Culture & Media
Birther Smackdown: Obama and Shakespeare

It’s hard to know where to begin. A co-worker walked onto the restaurant floor after her break. She was shaking her head. She’d been on the computer downstairs.
“It’s official,” she said. “Obama was born in Kenya. He wasn’t born in America.”
I took a deep breath. The kind normally reserved for hearing alien abduction stories. The kind of deep breath I have to take before telling my nephews that there is no monster living in their closet. The kind of deep breath I take before watching Fox News.
What I find fascinating, appalling and comical about “Birther” conspiracy theories is that it doesn’t matter how many times Obama himself shows his birth certificate. They all derive from the notion that President Obama is not being honest with us. That he is lying.
A recent post by the right-leaning Breitbart.com might even explain the origin of the Obama birthplace rumors. In 1991 Obama’s former literary agency misidentified his place of birth in a promotional booklet as being “born in Kenya and raised in Indonesia and Hawaii.”
Birthers, however will not be satisfied. Confronting their contrary belief system with hard evidence and data only leads to more cover-up and further conspiracy explanations. A new documentary film goes farther down the delusional rabbit hole. Dreams of My Real Father is narrated by an Obama impersonator whose many claims are that Obama’s father was not a Kenyan goat-herder, but an American communist. The film suggests that Obama had a nose job before his 2004 Senate run and that his mother posed naked for a photo shoot when she was five weeks pregnant with him. Classy.
The real concern I have is that all this nonsense about birth certificates only distracts us from more pressing issues. Web sites like the Drudge Report would prefer to lead with conspiracy rather than the upcoming recall election of Governor Scott Walker for scrubbing collective bargaining rights from the workers in Wisconsin.
Maybe if we stopped all the sideshow antics we could have a debate about why the Tea Party and Occupy movements are similar and important. Maybe a few more blogs and more newspaper space could be dedicated to our fallen heroes in uniform. Maybe there could be a real discussion about the reform of marijuana laws, the overpopulation of prisons, the price of gasoline.
I can’t even discuss health care with my mother without her speculating that Obama might be a Muslim. How do you have a conversation with someone when they drop that on you? It really makes me wonder what nasty right-wing Web sites she’s been perusing. Is there a parental control block for your own parents?!

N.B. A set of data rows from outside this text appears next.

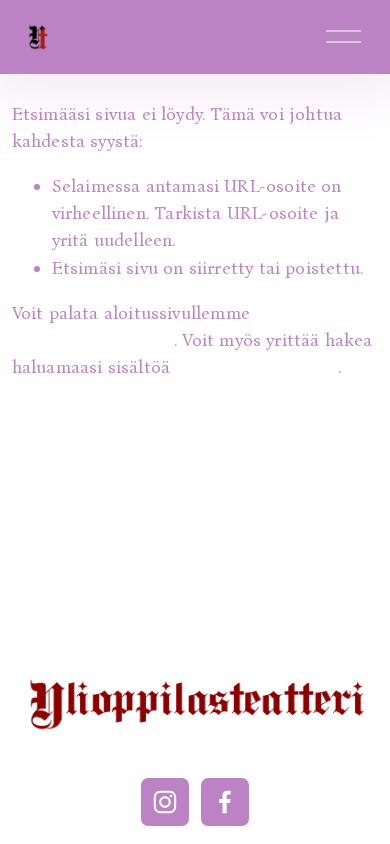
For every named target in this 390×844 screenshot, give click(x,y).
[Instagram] (165, 802)
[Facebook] (225, 802)
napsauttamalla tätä (93, 340)
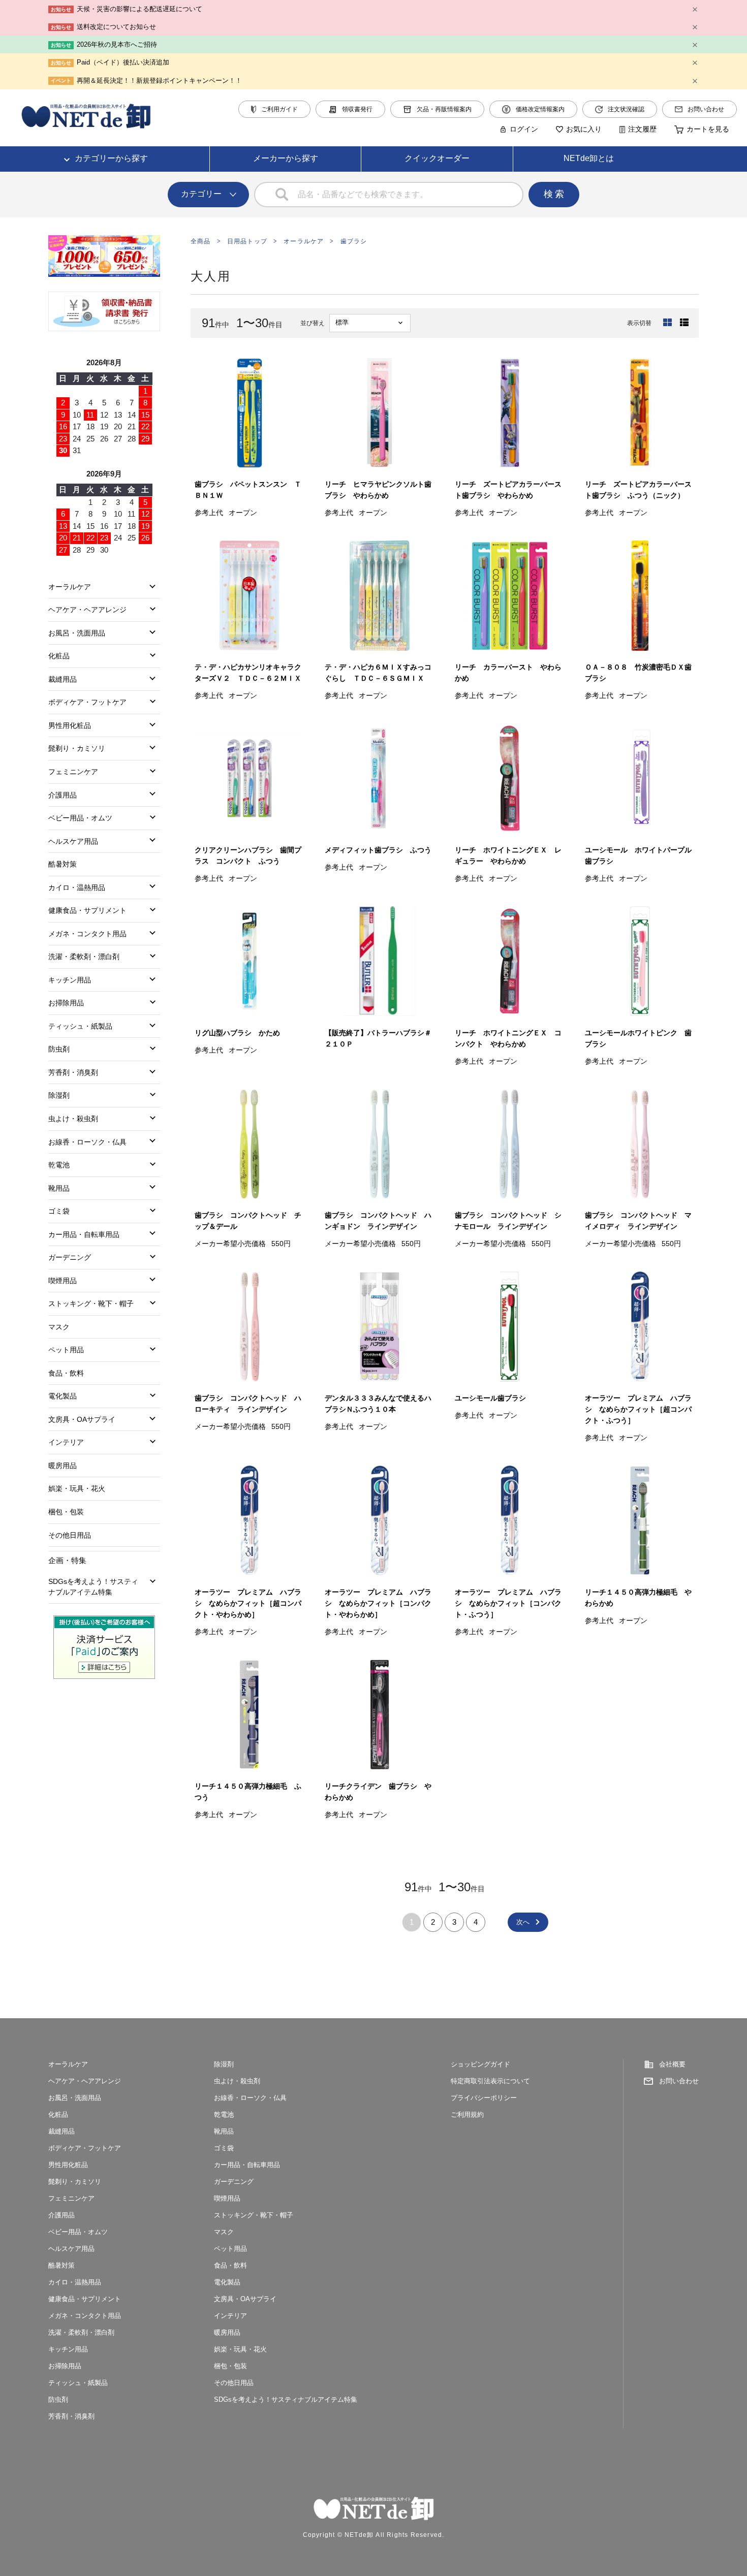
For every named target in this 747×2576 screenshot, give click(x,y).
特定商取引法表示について (490, 2081)
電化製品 (62, 1396)
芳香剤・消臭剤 (73, 1072)
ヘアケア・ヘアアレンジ (87, 610)
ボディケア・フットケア (87, 702)
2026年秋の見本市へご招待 (117, 44)
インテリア (66, 1442)
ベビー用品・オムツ (80, 818)
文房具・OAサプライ (81, 1419)
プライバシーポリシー (484, 2098)
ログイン (524, 129)
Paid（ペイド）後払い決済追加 (123, 62)
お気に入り (584, 129)
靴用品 (59, 1188)
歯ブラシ (353, 241)
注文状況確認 (626, 109)
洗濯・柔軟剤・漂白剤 (83, 956)
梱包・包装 (66, 1512)
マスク (59, 1327)
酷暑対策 (62, 864)
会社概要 (672, 2064)
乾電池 (59, 1165)
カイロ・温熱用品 (76, 887)
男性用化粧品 (69, 725)
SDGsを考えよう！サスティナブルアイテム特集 (93, 1586)
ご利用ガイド (279, 109)
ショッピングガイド (480, 2064)
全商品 (201, 241)
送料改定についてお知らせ (116, 26)
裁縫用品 (62, 679)
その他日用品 (69, 1535)
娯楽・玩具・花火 (76, 1488)
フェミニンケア (73, 772)
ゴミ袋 (59, 1211)
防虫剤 (59, 1049)
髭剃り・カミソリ (76, 748)
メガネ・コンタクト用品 (87, 934)
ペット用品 (66, 1350)
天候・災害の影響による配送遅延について (139, 9)
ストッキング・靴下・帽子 (91, 1303)
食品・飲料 (66, 1373)
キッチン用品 (69, 980)
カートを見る (708, 129)
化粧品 (59, 656)
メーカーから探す (285, 158)
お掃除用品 (66, 1003)
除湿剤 (59, 1095)
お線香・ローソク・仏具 (87, 1142)
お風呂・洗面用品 (76, 633)
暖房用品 (62, 1465)
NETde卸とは (589, 158)
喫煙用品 (62, 1281)
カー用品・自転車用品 (83, 1234)
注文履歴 (642, 129)
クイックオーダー (437, 158)
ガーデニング (69, 1257)
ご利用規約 (467, 2114)
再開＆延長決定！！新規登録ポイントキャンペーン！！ (159, 80)
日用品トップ (247, 241)
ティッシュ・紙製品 (80, 1026)
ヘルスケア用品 (73, 841)
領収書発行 (357, 109)
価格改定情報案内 (540, 109)
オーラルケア (304, 241)
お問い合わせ (706, 109)
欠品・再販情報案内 (444, 109)
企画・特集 (67, 1560)
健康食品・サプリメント (87, 910)
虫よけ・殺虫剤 (73, 1119)
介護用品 (62, 795)
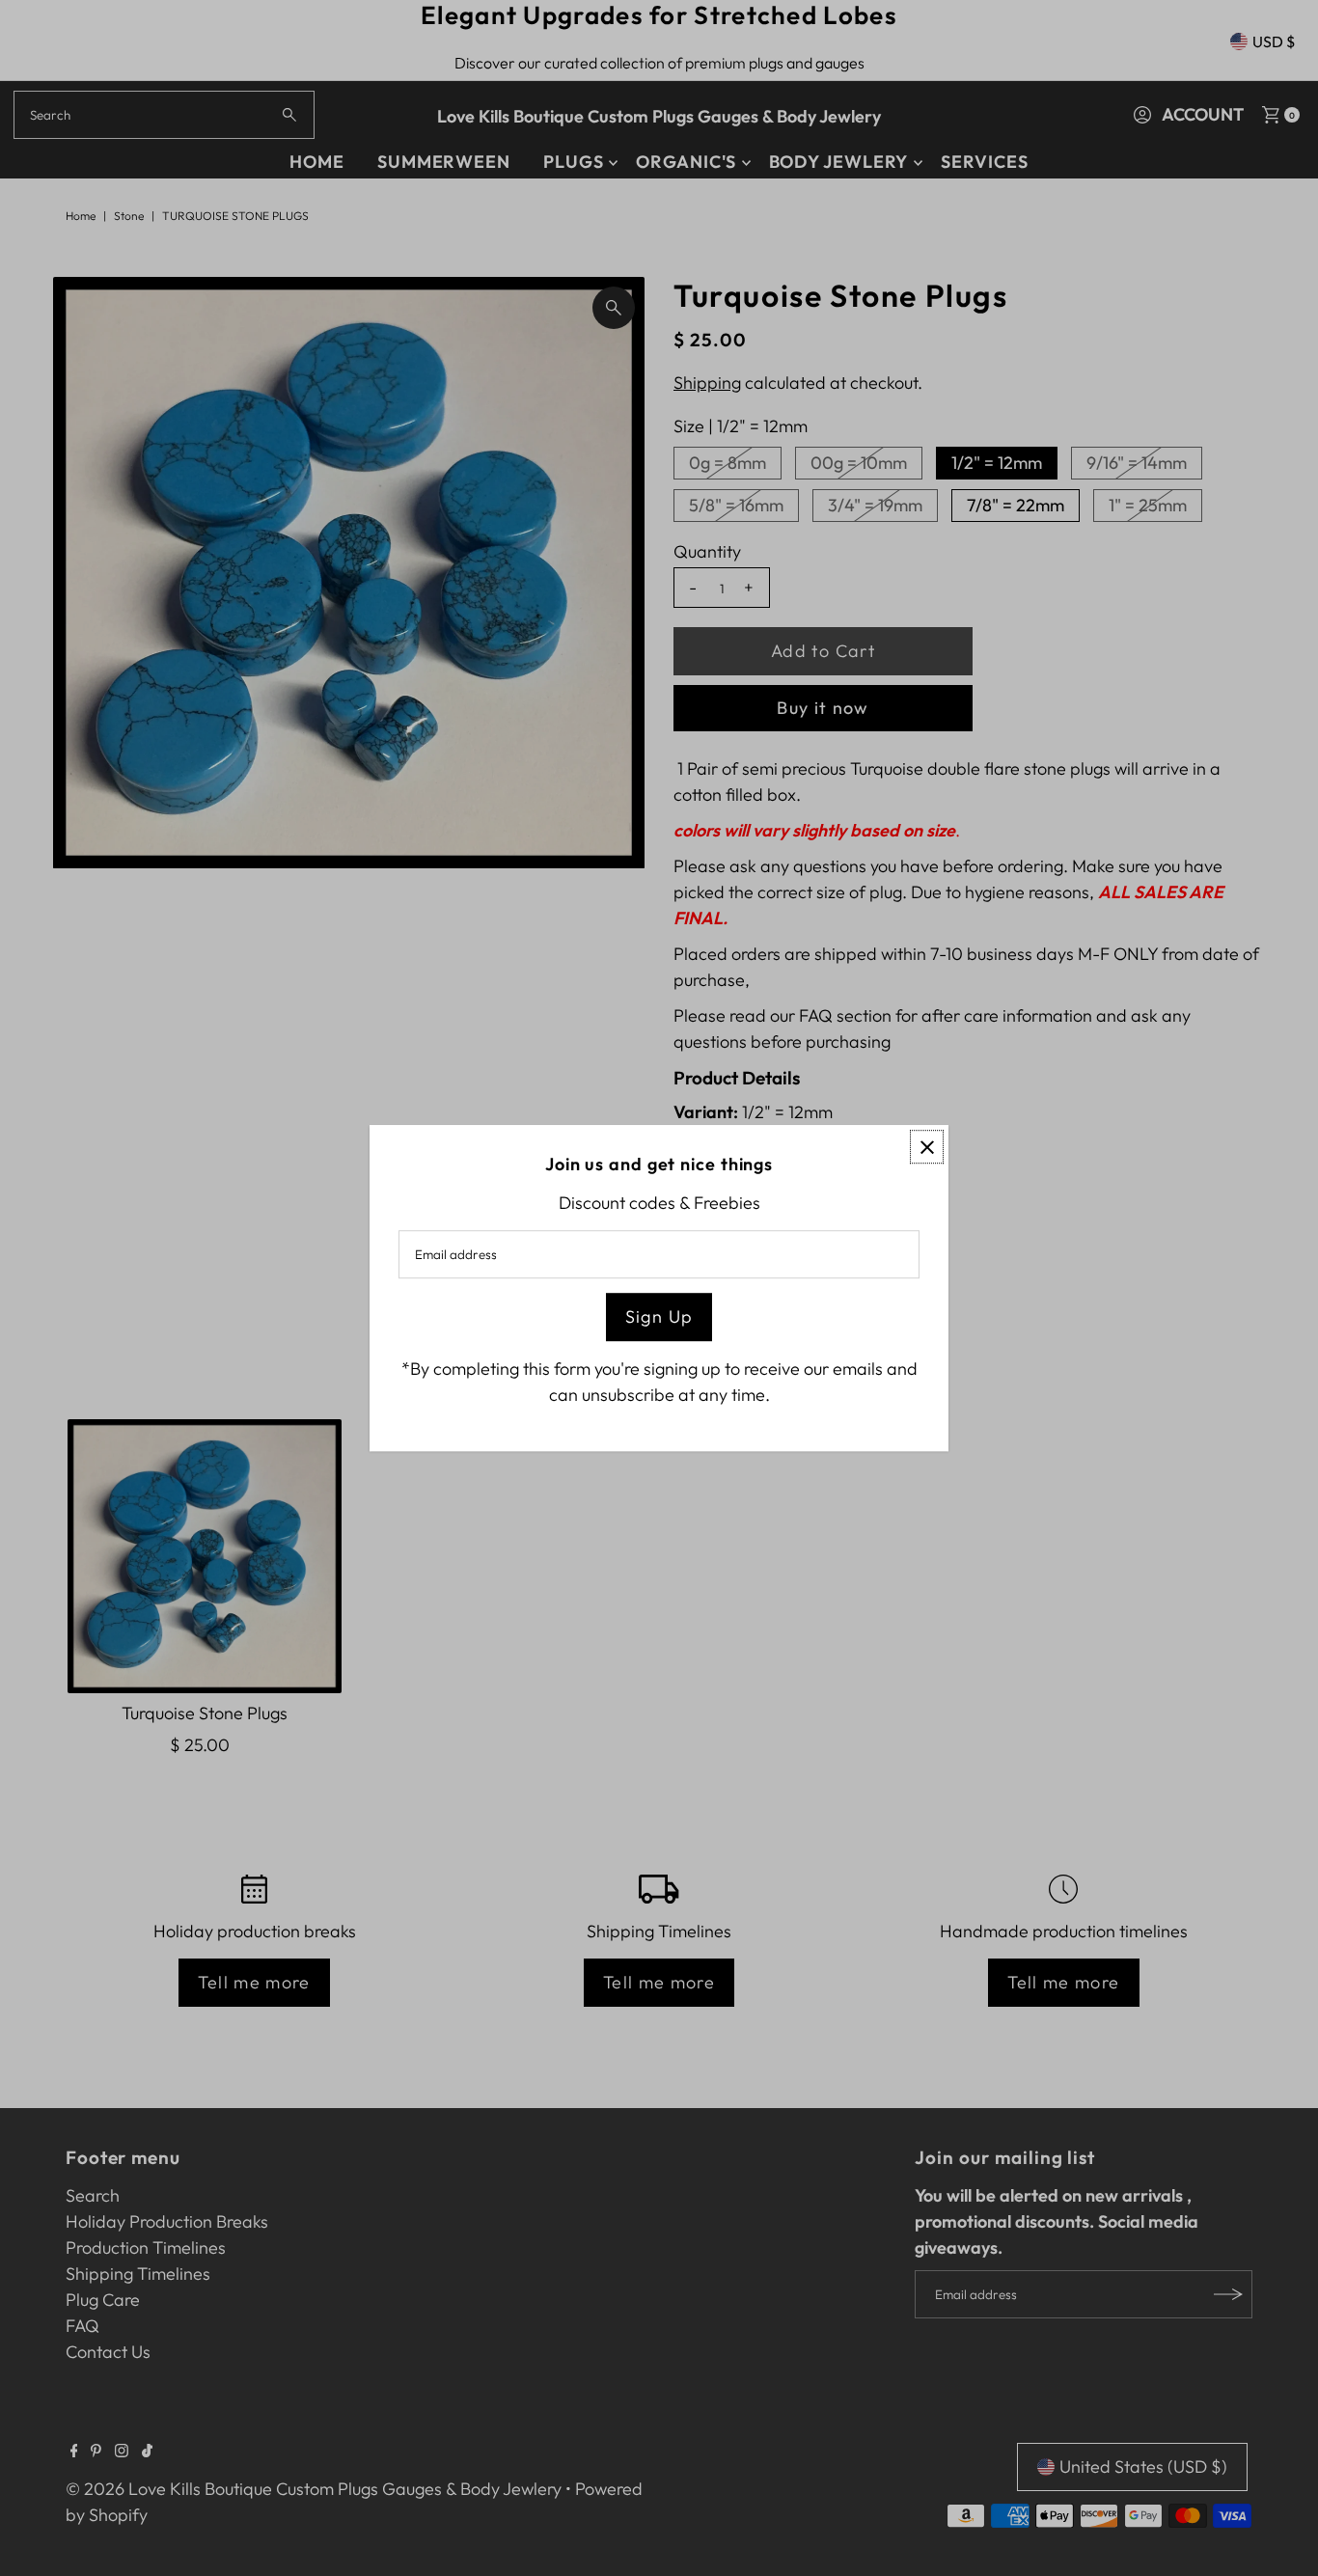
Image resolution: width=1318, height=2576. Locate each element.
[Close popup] (927, 1147)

Some conspiracy theories, such as the Shakespeare Authorship question have had the good fortune of being clouded in history. The famous scribe had been dead almost 200 years before the authorship question had even been raised. Birthers don’t have that excuse. They have the unfortunate circumstance of being deluded in present time.
A comparison between Shakespeare and Obama conspiracists might be apt. The anti-Stratfordians still struggle with the notion that the lowly, uneducated son of a glove maker could rise to such status of genius and so they seek to create wealthy, royally educated alternate candidates such as Edward de Vere, 17th Earl of Oxford to fit more comfortably into their world view. It’s elitism at its worst.
And with Obama it’s really not so much about his birth certificate as it is about answering a troubling question that doesn’t fit quite so well into a segment of the population’s world view. How is it that a black man could attain the status of President of the United States? Yes, elitism again and . . . that other word.
I told my co-worker that she was like one of our fellow bartenders we work with who doesn’t believe that man has ever walked on the moon. Her mouth fell open like it was the dumbest thing she had ever heard.
“You’re kidding me. That’s crazy. I know people who work at NASA.” She said.
“Maybe they’re lying to you,” I said conspiratorially. “Maybe that’s just a story.”
She brushed off my sarcasm with a roll of her eyes and then I watched her and the bartender begin an uncomfortable discussion about astronauts and the moon. They were honestly debating if man had actually stepped on the moon in 1969. I felt like slapping myself in the face.
Perhaps we should strive to be more like Odysseus and tie ourselves to the mast of honest debate rather than participate in the siren songs of conspiracy and lunacy.
Maybe it’s time to stop the sideshow and get back to issues that matter like jobs, like the economy.
On second thought, there’s an election coming up. Fat chance.